Hello everyone, I'm Mark. Rejoining Sailnet, I have been on and off Sailnet since 2000. Been sailing Seastar, our Bristol 32, on Lake Michigan out of Winthrop Harbor, IL for the last five years. Prior to that, the south coast of New England out of Narragansett Bay. We have owned Seastar since 2005, prior to that, Illusion, a Bristol 24.


----------



## SV Siren (Mar 8, 2013)

Welcome back aboard sakonnet82.


----------



## PhilCarlson (Dec 14, 2013)

Welcome back!


----------



## Jeff_H (Feb 26, 2000)

Welcome back! There is a huge marina near the village of Winthrop Harbor that has easy access to Lake Michigan. Do you sail out of that Marina? 

Jeff


----------



## sakonnet82 (Nov 28, 2021)

Jeff_H said:


> Welcome back! There is a huge marina near the village of Winthrop Harbor that has easy access to Lake Michigan. Do you sail out of that Marina?
> 
> Jeff


Jeff,
Thank you for the welcome. Yes, we sail out of North Point Marina in Winthrop Harbor. It is huge, I believe 1500 slips, though the occupancy is only around 60%. 

Mark


----------



## Vahti (12 mo ago)

Ryan or Alby I'm called, sometimes things best unsaid HAHA. Im returning to the ocean. I don't know when, as prices on the west coast are...insane. A bent-toe lol, you know, was at 75k and I would not have given a wooden penny. Nothing against the vessel brand , just this ol gal had seen her days long ago. Nice to meet you all and hope to pass you on the seas!


----------



## Adrift136 (Jan 7, 2013)

sakonnet82 said:


> Hello everyone, I'm Mark. Rejoining Sailnet, I have been on and off Sailnet since 2000. Been sailing Seastar, our Bristol 32, on Lake Michigan out of Winthrop Harbor, IL for the last five years. Prior to that, the south coast of New England out of Narragansett Bay. We have owned Seastar since 2005, prior to that, Illusion, a Bristol 24.
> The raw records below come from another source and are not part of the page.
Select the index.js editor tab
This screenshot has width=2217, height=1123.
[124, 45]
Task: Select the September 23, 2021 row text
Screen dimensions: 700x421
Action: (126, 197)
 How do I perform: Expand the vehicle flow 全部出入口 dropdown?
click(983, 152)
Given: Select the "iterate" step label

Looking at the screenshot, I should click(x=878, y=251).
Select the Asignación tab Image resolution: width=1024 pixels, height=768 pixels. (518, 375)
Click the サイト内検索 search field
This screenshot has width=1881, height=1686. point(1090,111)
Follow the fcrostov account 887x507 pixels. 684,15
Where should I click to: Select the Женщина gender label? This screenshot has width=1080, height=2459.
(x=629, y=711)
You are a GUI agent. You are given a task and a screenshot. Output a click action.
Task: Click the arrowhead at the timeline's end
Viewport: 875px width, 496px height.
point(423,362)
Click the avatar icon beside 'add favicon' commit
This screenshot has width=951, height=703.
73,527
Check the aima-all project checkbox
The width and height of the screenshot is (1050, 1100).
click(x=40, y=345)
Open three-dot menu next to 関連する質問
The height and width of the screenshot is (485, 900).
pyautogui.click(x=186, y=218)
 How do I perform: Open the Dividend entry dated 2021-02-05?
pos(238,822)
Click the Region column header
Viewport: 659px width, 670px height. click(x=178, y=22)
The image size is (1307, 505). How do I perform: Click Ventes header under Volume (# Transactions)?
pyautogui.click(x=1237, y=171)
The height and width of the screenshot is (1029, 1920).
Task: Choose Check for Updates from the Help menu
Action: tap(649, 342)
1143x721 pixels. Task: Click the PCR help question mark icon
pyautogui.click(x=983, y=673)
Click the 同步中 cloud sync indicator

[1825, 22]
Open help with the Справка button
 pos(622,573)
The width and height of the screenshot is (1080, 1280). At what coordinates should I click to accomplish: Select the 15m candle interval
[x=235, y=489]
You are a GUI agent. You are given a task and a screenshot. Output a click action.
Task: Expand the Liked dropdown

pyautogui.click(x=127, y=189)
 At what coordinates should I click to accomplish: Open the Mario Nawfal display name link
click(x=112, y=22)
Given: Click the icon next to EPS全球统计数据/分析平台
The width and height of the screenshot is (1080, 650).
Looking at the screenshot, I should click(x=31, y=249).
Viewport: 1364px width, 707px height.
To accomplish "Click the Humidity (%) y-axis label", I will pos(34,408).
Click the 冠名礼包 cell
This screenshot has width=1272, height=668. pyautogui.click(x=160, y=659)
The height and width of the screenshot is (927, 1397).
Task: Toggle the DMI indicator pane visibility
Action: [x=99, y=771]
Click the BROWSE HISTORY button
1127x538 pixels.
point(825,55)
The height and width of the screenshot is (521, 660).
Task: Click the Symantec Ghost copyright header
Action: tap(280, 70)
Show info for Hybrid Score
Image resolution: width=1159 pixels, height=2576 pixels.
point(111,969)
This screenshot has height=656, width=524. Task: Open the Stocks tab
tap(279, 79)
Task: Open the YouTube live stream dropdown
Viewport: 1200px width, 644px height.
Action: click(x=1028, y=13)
Hi. My wife and I bought a Bristol 32 two years ago. New fuel tank, re-built Yanmar, new sails this year, new standing rigging last year, new MackPack this year. But still it is a good boat and fun. We sail in Long Island Sound. Are there any owner associations/groups for the 32 that you are familiar with? Also, sailing - under main alone?...under jib alone? We're close to seventy and my mobility is very limited, so we sail easy and usually with a reef. But when the winds go to mid-teen kts to low twenties in short gusts, sometime it pays for us to just go easy and slow. Wondering if you've any thoughts on that issue. Many thanks either way.


----------